Un par de calles más allá, el peluquero hace el último rapado de moda a un chiquillo ante presencia de su madre. Esta tarde cortará el pelo hasta que le aguanten las baterías. Así se lo toman los trabajadores, con resignación y gracia.
En La Moncloa, no la de Madrid sino la de Chinchilla, aún no ha comenzado la tertulia, seguro que el tema da para más de una controversia entre las personas mayores que se reúnen en esa esquina del parque. Cada cual tendrá su opinión. En cualquier caso, para los emprendedores no hay otra opción que apurar hasta que la luz de la tarde se pierda definitivamente tras el castillo.
En el taller, dos mecánicos limpian piezas o avanzan faenas que no necesitan energía eléctrica. De nuevo, llegan las bromas de la incredulidad y se habla en la radio a pilas de oscilación muy fuerte en la red eléctrica y de no especular con las causas.
A esta luminosa hora de la tarde cuesta imaginar que no hay luz. En la calle no se notan las pérdidas económicas que traerá el apagón. Ya se echarán cuentas.
En el supermercado la persiana está a medio cerrar. Otro cartel a mano informa de la suspensión del negocio por el corte eléctrico. Y otra vez en el despiste, alguien llega en caravana esperando comprar.
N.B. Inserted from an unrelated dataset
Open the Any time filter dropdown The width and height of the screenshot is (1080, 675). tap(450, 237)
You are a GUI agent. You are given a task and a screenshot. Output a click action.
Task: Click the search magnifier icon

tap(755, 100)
En las próximas horas tocará apañarse con lo que quede en las despensas, con el agua embotellada y las cenas frías. Luego caerá la noche y entonces notaremos la oscuridad de las farolas mudas, la tele mutilada y las pantallas muertas. Y en el silencio, antes de dormirnos, entre linternas y velas, recordaremos la lumbre, el fogón calentando el puchero y aquel tiempo antiguo en que solo una bombilla era todo el signo de progreso
Tanto olvidamos la naturaleza que ahora, pues eso: frágiles, vulnerables, pura obsolescencia. Somos oscuridad donde, algunas veces, asoma la luz.